Arthur Timótheo da Costa, pintor, decorador e cenógrafo.

Arthur Timótheo da Costa, pintor, decorador e cenógrafo.

Pintor, decorador, cenógrafo e um dos poucos artistas negros brasileiros a se destacar na década de 80, Arthur Timótheo da Costa é a nossa #referênciadasemana.

Seu trabalho apresentava pinceladas largas e marcadas.

Começou sua trajetória no mundo da arte ainda muito jovem ao iniciar os estudos na Casa da Moeda do Rio de Janeiro, como aprendiz de desenho de moedas e selos. Em 1894, Arthur recebe o incentivo do diretor da instituição, Enes de Souza e é encaminhado junto ao seu irmão mais novo, João Timótheo da Costa, para a Escola Nacional de Belas Artes e assim, ele foi introduzido definitivamente ao mundo das artes plásticas.

Através do Salão Nacional de Belas Artes, conquistou o prêmio de viagem à Europa onde instalou-se em Paris por um ano, visitando também a Espanha e a Itália. Ao retornar para o Brasil, desenvolveu atividades artísticas com diversas exposições e participou de entidades artísticas independentes como a Juventas e estabeleceu-se como renomado pintor e decorador.
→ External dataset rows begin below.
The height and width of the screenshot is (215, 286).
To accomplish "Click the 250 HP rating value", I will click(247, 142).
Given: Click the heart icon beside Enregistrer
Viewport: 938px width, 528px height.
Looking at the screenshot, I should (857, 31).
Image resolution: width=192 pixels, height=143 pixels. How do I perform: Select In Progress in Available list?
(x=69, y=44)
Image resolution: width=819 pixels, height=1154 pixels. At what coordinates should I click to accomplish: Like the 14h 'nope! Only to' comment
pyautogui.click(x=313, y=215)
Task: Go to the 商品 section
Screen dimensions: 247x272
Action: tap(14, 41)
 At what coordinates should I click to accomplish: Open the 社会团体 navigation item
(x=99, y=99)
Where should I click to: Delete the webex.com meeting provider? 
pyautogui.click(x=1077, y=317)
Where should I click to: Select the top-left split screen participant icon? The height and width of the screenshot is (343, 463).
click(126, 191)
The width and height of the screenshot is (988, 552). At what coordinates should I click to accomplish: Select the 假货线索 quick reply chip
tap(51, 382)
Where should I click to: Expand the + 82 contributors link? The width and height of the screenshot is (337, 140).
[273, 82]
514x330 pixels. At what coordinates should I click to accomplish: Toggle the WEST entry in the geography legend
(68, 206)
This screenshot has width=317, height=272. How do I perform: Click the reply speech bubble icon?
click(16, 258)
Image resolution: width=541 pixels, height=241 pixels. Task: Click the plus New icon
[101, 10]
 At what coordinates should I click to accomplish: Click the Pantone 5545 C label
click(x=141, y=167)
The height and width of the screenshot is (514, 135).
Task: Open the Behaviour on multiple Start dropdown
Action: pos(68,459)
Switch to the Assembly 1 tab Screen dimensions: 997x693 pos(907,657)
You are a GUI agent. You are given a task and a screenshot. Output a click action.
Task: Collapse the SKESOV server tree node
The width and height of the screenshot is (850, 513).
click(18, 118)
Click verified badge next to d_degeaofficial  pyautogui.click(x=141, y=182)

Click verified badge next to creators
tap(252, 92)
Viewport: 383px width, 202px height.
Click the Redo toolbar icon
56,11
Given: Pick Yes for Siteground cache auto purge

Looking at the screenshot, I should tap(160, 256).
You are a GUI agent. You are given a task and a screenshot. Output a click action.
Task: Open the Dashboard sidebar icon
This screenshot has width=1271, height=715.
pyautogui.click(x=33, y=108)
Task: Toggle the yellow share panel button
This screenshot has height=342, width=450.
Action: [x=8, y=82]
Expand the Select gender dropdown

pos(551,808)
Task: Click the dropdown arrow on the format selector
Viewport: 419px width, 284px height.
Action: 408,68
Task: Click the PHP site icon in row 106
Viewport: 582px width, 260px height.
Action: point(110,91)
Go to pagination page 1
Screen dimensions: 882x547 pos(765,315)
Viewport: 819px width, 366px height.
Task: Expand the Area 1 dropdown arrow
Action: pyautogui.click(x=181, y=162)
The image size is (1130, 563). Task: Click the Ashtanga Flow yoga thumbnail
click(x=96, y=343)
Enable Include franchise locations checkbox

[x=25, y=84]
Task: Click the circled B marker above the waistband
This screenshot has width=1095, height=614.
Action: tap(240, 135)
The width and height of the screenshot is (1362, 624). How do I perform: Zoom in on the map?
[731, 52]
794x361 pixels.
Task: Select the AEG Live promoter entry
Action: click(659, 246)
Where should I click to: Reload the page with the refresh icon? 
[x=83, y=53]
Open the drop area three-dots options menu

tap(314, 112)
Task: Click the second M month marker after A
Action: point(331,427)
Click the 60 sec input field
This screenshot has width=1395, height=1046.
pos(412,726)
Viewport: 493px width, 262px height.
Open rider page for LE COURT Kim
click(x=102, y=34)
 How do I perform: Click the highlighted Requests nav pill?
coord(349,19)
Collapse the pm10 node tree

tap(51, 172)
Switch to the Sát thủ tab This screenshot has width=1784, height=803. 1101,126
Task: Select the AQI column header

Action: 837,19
É possível observar em suas obras temas tradicionais, paisagens profundas e elementos com uma aproximação que lembra o impressionismo. Seu trabalho apresentava pinceladas largas e marcadas, seguidas de movimentos velozes, tons terrosos e massas de cores misturadas que definem destacando sua arte.

Destacam-se em meio aos seus trabalhos os quadros, “Antes do Aleluia (1907)”, “A Forja (1911)” e “O Menino (1917)” que está em exposição no Museu de arte de São Paulo (MASP).